For instance. Given the following inputs, the retained Pareto frontier set would evolved as follows:
(3,7)
- insert element b/c it's the first element
- pareto set now includes
{(3,7)}
(7,3)
- insert element b/c it's not dominated in the first
- pareto set now includes
{(3,7), (7,3)}
(8,4)
- insert element b/c it's not dominated; remove
(7,3)
which it is dominated in both dimensions - pareto set now includes
{(3,7), (8,4)}
- insert element b/c it's not dominated; remove
(1,1)
- do not insert because it's dominate in both dimensions
- pareto set now includes
{(3,7), (8,4)}
(9,9)
- insert element b/c it's not dominated; remove all other elements because this dominates them in both dimensions
- pareto set now includes
{(9,9)}
In my example I'm using 2-tuples, but I'm looking for an algorithm that could handle N-tuples for "small" N (say <10).

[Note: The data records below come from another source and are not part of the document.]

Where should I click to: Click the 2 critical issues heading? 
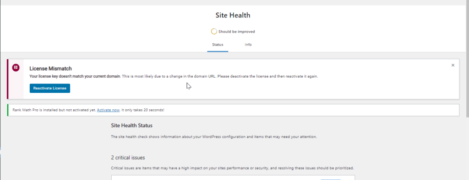point(128,158)
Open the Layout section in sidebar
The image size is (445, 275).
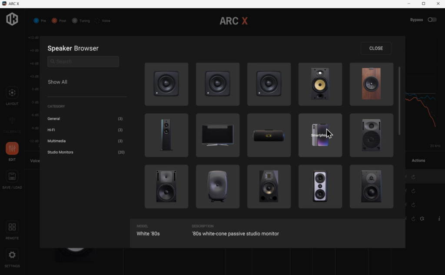pyautogui.click(x=12, y=93)
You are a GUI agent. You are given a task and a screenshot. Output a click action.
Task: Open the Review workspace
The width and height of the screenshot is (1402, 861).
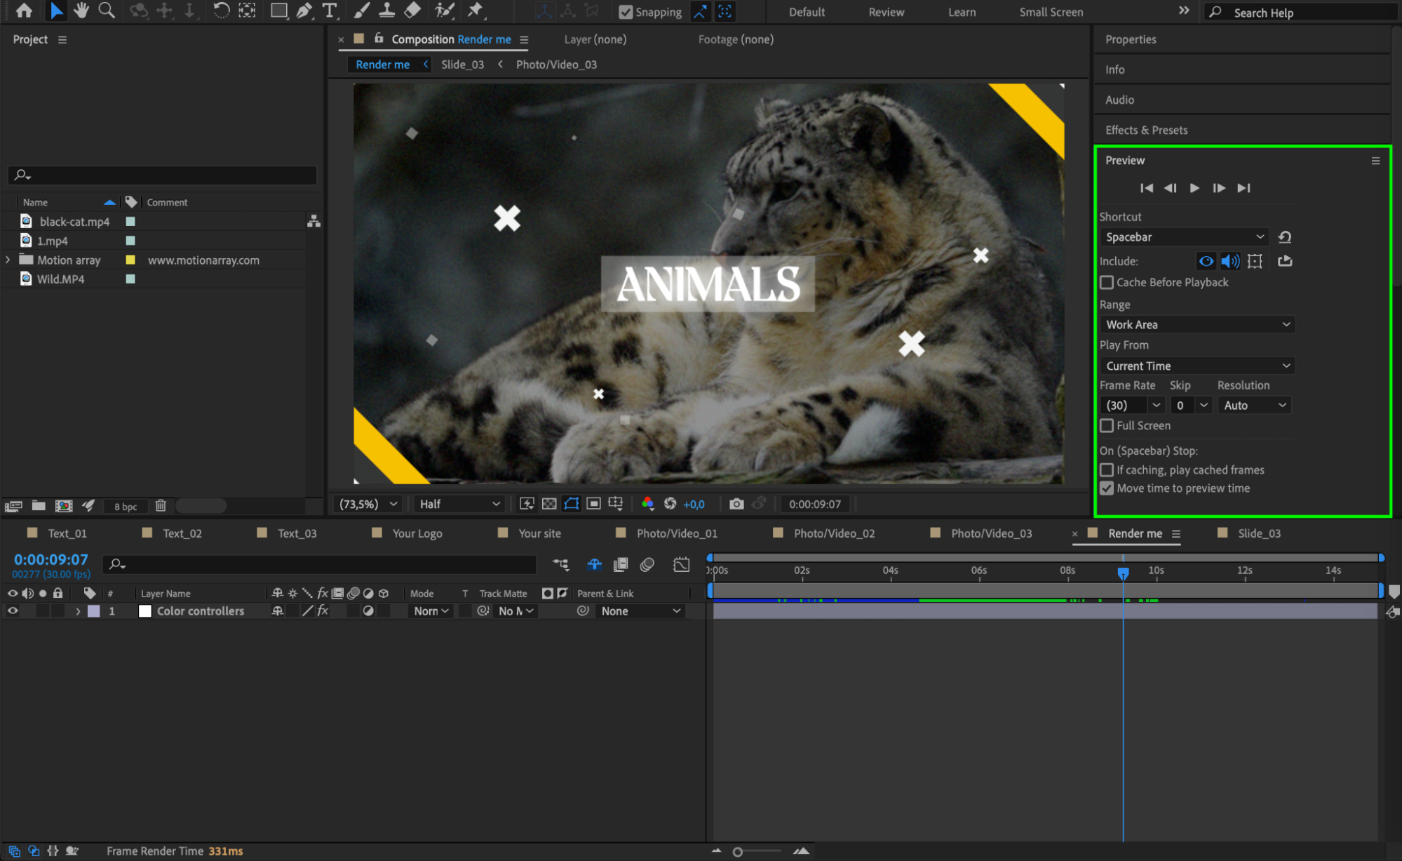coord(886,12)
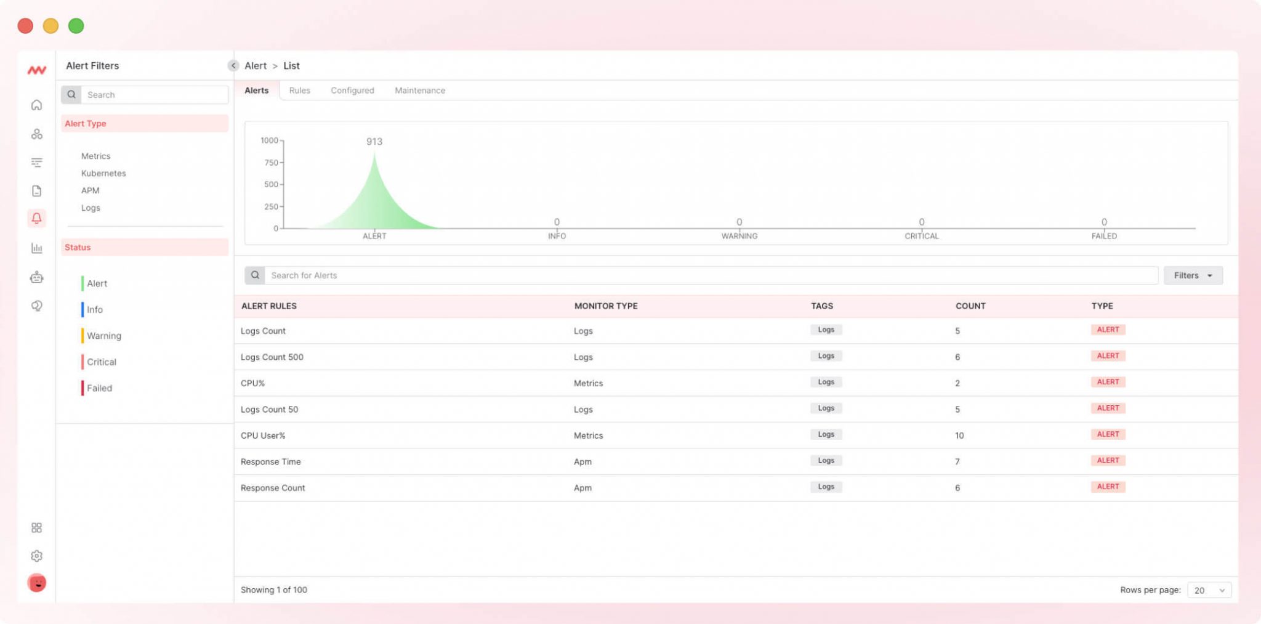Switch to the Rules tab
The width and height of the screenshot is (1261, 624).
(x=300, y=90)
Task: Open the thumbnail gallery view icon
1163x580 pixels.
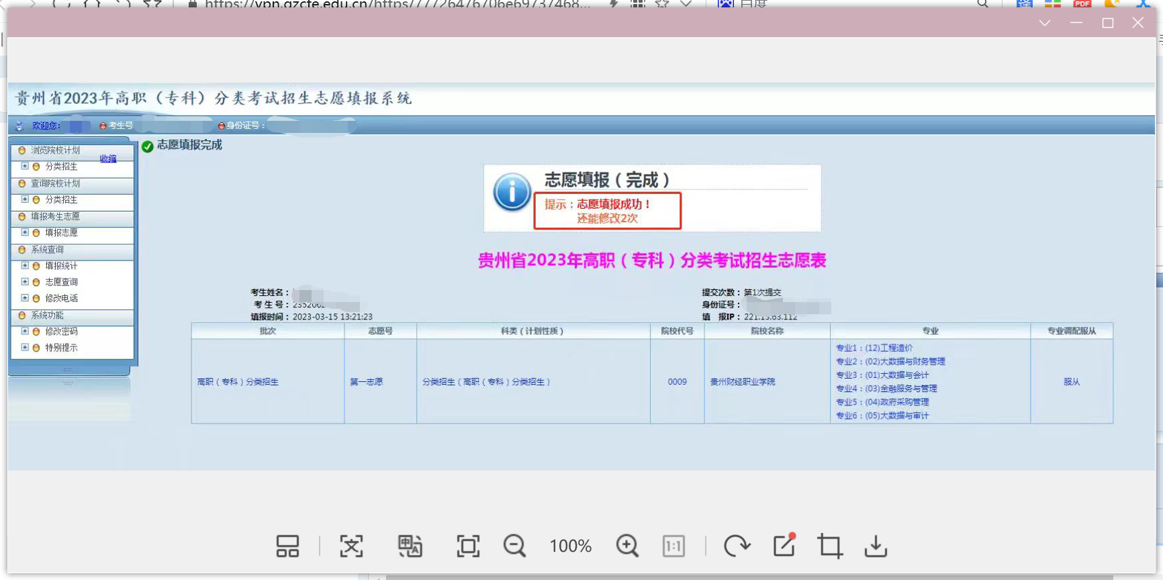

The naive solution is to just to compare each element with all elements currently in the set. In practice the naive approach might not be so bad (e.g. sub $O(n^2)$) because elements will regularly be expelled by the comparison set. But I was wondering if there was a known efficient algorithm for this. I'm interested in efficiency in memory and in computational complexity. (Ha! And as a matter of fact, I'm looking for the set of algorithms that are Pareto optimal with respect to memory and computational complexity.)
My current application of this is in building a Lucene search-document Collector
that doesn't collect the most relevant documents (the typical use case for a search engine), but collects the Pareto optimal documents along specified dimensions.